This article is part of the Eastwood series.
The Children have taken over most of Corpus Christi. Tied up in the back of one of their trucks, we get a good look at the deserted streets. It's not quite a ghost town, but like one of those towns in a western, right before the cowboys start shooting.
Everybody who isn't with the Children is buttoned up tighter than a drum. I'm sure that goes double for the browns and blacks. Maybe it ain't a race war yet, but Childs has been preaching against non-whites. I saw the contempt in the way his thugs handled Spinoza and Vargas. Like they were just waiting for an excuse to tear them apart. But they haven't.
The Children's compound is the old shopping mall on the north side of town. The stores are gone, the lights are off, and there are bonfires in the lot. Somebody is barbecuing. It's like a tail gate party at backwoods church. Plenty of campers and army tents, blaring country music, dancing men and women in modest clothes. Skirts to their heels. Collars to their chins. Rifles on their shoulders. Like Harper Paine's convoy, but scarier.
Childs stands up through the sun roof of the Buick and waves to his flock. Their faces contort in joy and they call out to him, "Fire and knife!" Not exactly a reassuring catchphrase to hear when you've got a hate-faced yokel with a Bushmaster across his lap glowering at you. We're forced to slow down as everybody crowds around our little convoy to welcome Childs back. They offer him their tots and kiss his extended hands.
They haul us out of the truck and march us past a shuddering bank of towed generators. There's a diesel tanker parked nearby, its hoses feeding into the generators. Inside the mall, the shops are gutted, and their signs torn down. Strings of Christmas lights have been woven on hand-railings and up to the ceiling, casting the empty mall in a diffuse glow of LED white. It's not just the gun-toting nuts, there are families here, as evidenced by the occasional burst of childish laughter. In the food court beneath a dark skylight there's even a playground and classrooms with chalkboards.
The armed guards separate us from Childs and take us through a back office, past more armed guards, to a locked storage room. The biggest guy, the giant in brown overalls that hugged Childs back at the motel, opens the storage room and shoves us inside.
"Wait here," he says and slams the door in my face. Real personality on him.
The room stinks. Something has been living in here, and I've got one guess who it is. I move Spinoza and Pike out of my way and get a good look at the bare shelves, blankets, and Brody Sondergaard. He's sitting on a food court chair, gazing at me sullenly and sucking on an orange freezer pop. He reluctantly slides the treat from his mouth.
"Network send you?" he asks.
For a man being held hostage for a week by a doomsday cult, Sondergaard sure doesn't seem very worried. He actually looks better than he did in the photo Big Quincy showed us back at Freer.

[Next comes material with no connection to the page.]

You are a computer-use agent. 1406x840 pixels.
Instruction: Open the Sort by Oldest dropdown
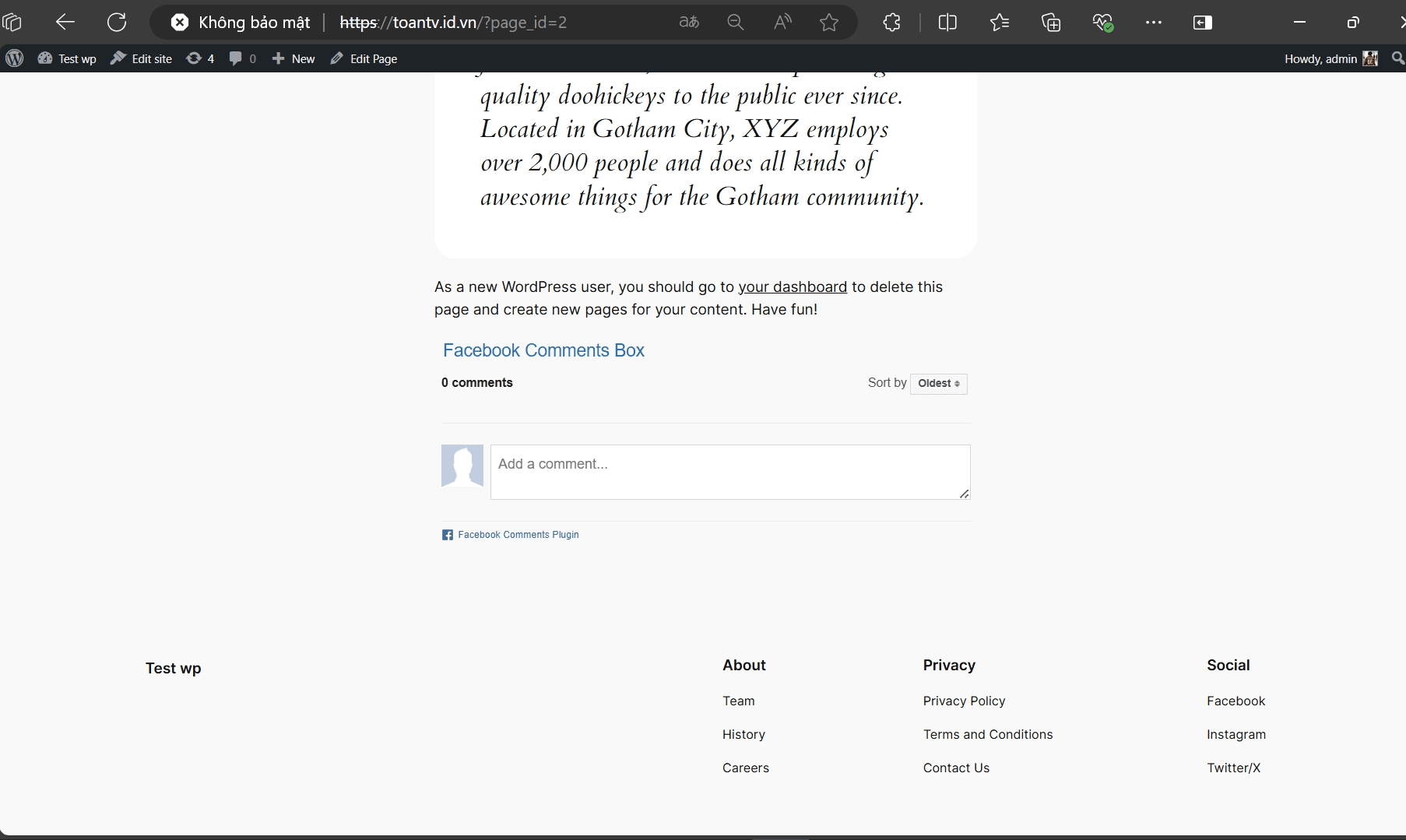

Handsome despite the lack of sleep and poor hygiene.
"No," I reply.
I take hold of the sides of one of the empty storage shelves - more of a metal rack like the sort you would find in a pantry or a garage - and I put my foot on the lowest shelf. A little pressure pops the bottom shelf loose. I crouch down and start bending out the spokes. They're coated in a rubber-like paint, but I am able to whittle some of that off on one end. The result is a six-inch metal shiv. A bit dull, but better than nothing. Spinoza and Pike get what I am doing and make shivs of their own. Vargas chews his nails. Sondergaard stares at us incredulously.

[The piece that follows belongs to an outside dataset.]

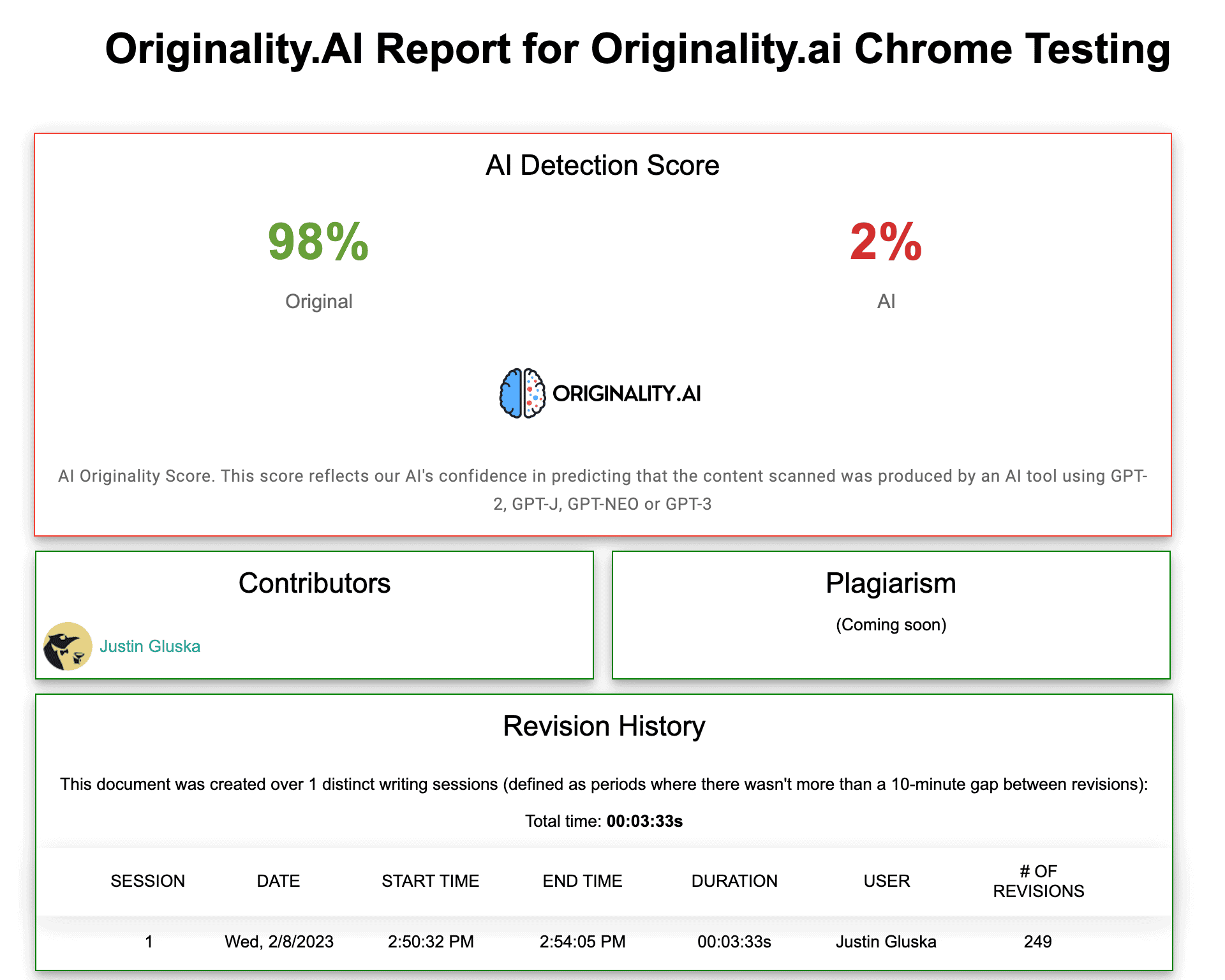Click the 249 revisions count cell
The image size is (1225, 980).
(1037, 942)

"They're going to be pissed if they see what you did," he says.
"They won't see." I stash the remains of the lower shelf beneath one of the blankets.
"Just wait for them to let us go."
I almost feel sorry for him. He's so sure he's going to be let go he hasn't given any thought to the alternative. I bet that poor Russian in the motel bathroom, the one with his brains splattered everywhere and his new boots sticking up in the air, didn't think he was going to catch a bullet either.
"They have what they want," I say. "You were just a bargaining chip for them to get Childs. Now what do you think they're going to do to us?"
"To you, maybe," says Sondergaard. "I've been in these situations more than once. It's why I work alone now. People like the Children, they think they have nothing to lose, they would kill my security team. Shoot them right in front of me."
He bites off the last piece of the freezer pop and tosses the plastic aside.
"But the Children have something to lose. Even if they're crazy - and I'm not sure these people are crazy - they still want the money my company will pay for me alive. So I am going to sit here and wait, and not try anything stupid."
"At least quit smiling about it," says Spinoza.
"Sorry," he spreads his hands apologetically, "I was just thinking how this is all going to be great for my story."